Unsuitable annuities put veterans in harm's way: Regulators

Insurance commissioners fire warning shot about sale of inappropriate products to vets seeking to qualify for military pensions; prospecting in assisted-living facilities

Oct 3, 2012 @ 4:24 pm

By Darla Mercado

The National Association of Insurance Commissioners is sounding the alarm about questionable annuity strategies aimed at helping veterans qualify for pension benefits.

The state insurance regulators' organization released a consumer alert Wednesday which pointed to a May report from the Government Accountability Office warning about planners and attorneys pitching unsuitable retirement products to former members of the armed services.

“We don't want to impede the market, but we want people to make educated decisions," said Sharon P. Clark, insurance commissioner in Kentucky. "We want them to have the comfort [knowing] that anyone who is marketing this is appropriately licensed and totally transparent.”

Low-income veterans who are over 65 or who are disabled are eligible for pension benefits from the Department of Veterans Affairs. They must meet income and net worth limits to qualify. Income includes earnings, disability and retirement payments, as well as interest and dividends payments, and net income from farming, business or rental property. A number of income sources can be excluded from the calculation, however, including Supplemental Security Income and a portion of unreimbursed medical expenses.

Net worth includes bonds, stocks, mutual funds and bank accounts, among other things.

More than 200 organizations across the country have sprung up to help veterans qualify for these pension benefits, mostly by transferring excess assets to annuities or setting up trusts, according to the GAO. While the VA does accredit financial planners and attorneys to help vets file the required government paperwork, the department does not endorse any products employed in these pension strategies.

According to the GAO, some of these advisers and lawyers host presentations at retirement communities and assisted-living facilities to drum up business. The retirement communities often benefit from these presentations, as the additional funds from the benefits make the facilities affordable to retired veterans, thus attracting new residents, the agency observed.

Indeed, the GAO's researchers obtained documentation showing that a retirement community paid one organization's rep a finder's fee for landing a new resident.

The GAO and the NAIC said that veterans are being persuaded to buy an annuity or move assets into a trust in a bid to qualify for VA benefits. Such a decision locks up money the individual might need on short notice. The GAO report referred to a case in which an 86-year-old veteran was sold a deferred annuity that will not begin making payments until well after the client has exceeded his life expectancy.

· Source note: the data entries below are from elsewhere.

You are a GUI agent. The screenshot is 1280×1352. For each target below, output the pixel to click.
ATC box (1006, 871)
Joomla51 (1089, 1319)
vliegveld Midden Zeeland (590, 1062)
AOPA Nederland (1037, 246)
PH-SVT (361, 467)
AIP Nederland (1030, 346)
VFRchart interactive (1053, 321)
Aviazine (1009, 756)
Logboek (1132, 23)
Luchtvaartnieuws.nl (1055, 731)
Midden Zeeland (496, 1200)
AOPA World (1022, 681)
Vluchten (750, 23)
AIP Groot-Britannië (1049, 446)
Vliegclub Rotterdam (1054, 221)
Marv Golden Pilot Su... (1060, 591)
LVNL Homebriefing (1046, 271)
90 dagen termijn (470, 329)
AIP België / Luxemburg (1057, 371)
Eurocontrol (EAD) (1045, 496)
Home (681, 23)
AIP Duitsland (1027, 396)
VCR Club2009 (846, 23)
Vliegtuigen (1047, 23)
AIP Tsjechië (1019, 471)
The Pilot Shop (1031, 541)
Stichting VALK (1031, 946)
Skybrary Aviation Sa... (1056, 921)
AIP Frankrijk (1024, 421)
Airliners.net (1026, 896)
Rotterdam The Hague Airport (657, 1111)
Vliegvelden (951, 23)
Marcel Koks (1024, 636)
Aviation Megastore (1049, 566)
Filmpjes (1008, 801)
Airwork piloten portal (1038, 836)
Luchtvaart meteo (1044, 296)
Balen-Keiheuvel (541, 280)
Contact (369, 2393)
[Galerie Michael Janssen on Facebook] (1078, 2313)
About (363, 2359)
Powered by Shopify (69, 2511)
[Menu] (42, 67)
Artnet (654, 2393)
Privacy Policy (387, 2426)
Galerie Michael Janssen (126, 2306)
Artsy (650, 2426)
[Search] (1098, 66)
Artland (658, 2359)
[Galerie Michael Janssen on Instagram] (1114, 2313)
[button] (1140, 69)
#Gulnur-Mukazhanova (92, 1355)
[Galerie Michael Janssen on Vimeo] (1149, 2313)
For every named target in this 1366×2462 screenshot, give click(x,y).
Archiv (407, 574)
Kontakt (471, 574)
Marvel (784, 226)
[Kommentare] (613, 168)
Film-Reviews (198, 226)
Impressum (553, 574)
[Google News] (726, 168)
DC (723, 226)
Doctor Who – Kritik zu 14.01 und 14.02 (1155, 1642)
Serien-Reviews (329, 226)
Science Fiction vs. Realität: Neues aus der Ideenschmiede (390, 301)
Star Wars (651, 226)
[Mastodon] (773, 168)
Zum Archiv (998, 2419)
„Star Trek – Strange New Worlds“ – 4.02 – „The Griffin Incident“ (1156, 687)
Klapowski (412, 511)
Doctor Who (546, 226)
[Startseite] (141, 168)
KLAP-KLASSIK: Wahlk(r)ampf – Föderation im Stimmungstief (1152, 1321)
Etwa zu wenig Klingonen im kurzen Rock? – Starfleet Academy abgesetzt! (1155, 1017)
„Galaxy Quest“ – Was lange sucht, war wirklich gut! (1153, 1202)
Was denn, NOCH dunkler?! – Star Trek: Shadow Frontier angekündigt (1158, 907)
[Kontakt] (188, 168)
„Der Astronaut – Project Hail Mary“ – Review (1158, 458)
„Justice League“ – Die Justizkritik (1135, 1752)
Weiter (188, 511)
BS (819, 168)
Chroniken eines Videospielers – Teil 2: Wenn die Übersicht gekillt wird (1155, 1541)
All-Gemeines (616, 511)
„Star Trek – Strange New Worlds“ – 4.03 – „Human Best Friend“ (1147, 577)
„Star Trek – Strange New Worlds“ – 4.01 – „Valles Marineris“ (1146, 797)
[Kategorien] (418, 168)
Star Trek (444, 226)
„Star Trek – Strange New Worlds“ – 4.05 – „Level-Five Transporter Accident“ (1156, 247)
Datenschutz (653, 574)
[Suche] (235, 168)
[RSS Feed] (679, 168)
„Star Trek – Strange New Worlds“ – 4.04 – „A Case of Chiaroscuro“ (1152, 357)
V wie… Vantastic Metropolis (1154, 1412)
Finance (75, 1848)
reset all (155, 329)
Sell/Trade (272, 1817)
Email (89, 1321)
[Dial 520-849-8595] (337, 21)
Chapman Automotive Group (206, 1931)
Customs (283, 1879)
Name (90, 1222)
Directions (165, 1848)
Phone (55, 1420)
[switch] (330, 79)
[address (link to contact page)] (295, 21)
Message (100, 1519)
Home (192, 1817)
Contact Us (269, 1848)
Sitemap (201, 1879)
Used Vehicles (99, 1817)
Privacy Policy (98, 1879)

Inappropriate asset transfers could also interfere with Medicaid eligibility, the NAIC warned. If a veteran needs long-term care and the pension benefit is insufficient, that vet might be ineligible for Medicaid if a substantial amount of assets were transferred within the 60-month look-back period.

Ms. Clark, who also leads the NAIC's market regulation and consumer affairs committee, noted that regulators became aware of questionable benefits-claiming strategies in July and discussed the topic at the NAIC's summer meeting in August.

On Tuesday, Kentucky's insurance department received its first inquiry related to these strategies.

“It's disconcerting to hear that there are 200 organizations involved with these marketing practices,” Ms. Clark said. “The sad thing is that people don't realize that there's potential harm until it's too late, and that could be a few years later. The key to this is for veterans to do research, contact state insurance departments and make sure that people are appropriately licensed.”